Wenn sich die Aufregung jedoch schon Tage vorher ankündigt, der Schlaf schlechter wird und die Nerven blank liegen, kann eine Angststörung dahinterstecken, sagt Christa Roth-Sackenheim, Vorsitzende vom Berufsverband Deutscher Psychiater (BVDP).

Im Normalfall ist das sogenannte Lampenfieber eine sinnvolle Sache: „Die Anspannung aktiviert das Nervensystem, man wird wach und hochkonzentriert”, erklärt die Fachärztin für Neurologie und Psychiatrie aus Andernach. Schauspieler und Bühnenprofis schwören deshalb auf das Kribbeln im Magen, weil es ihnen die gewünschten Höchstleistungen erst möglich macht.

„Wenn die Anspannung allerdings immer weiter wächst, kann diese positive Wirkung ins Gegenteil kippen”, sagt Roth-Sackenheim. Aus Konzentration wird Flatterigkeit und schließlich der gefürchtete „Black-Out”. „Der Stress ist dann über das gesunde Maß hinausgewachsen, die Nerven liegen blank.”

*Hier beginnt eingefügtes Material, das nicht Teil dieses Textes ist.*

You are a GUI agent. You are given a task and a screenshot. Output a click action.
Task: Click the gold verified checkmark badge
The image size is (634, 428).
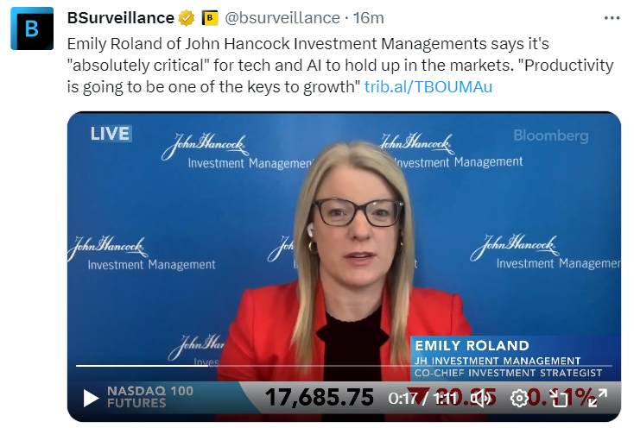pyautogui.click(x=187, y=18)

Das Ausmaß der Anspannung zeigt sich oft schon Tage vorher: „Man schläft schlechter, denkt häufig an den bevorstehenden Auftritt und würde sich am liebsten verstecken”, sagt die Ärztin. Vor dem Auftritt komme es dann auch zu Durchfall, starken hektischen Flecken, Herzrasen, starkem Schwitzen und Ohnmachtsgefühlen. „Wer unter einer so extremen Form des Lampenfiebers leidet, sollte sich Hilfe bei einem Psychologen suchen”, rät Roth-Sackenheim.

Ursache der Aufregung seien häufig Angststörungen oder soziale Phobien. „Davon sind viele Menschen betroffen”, sagt die Expertin und macht Mut: „Diese Formen psychischer Erkrankungen lassen sich heute sehr gut therapeutisch behandeln.”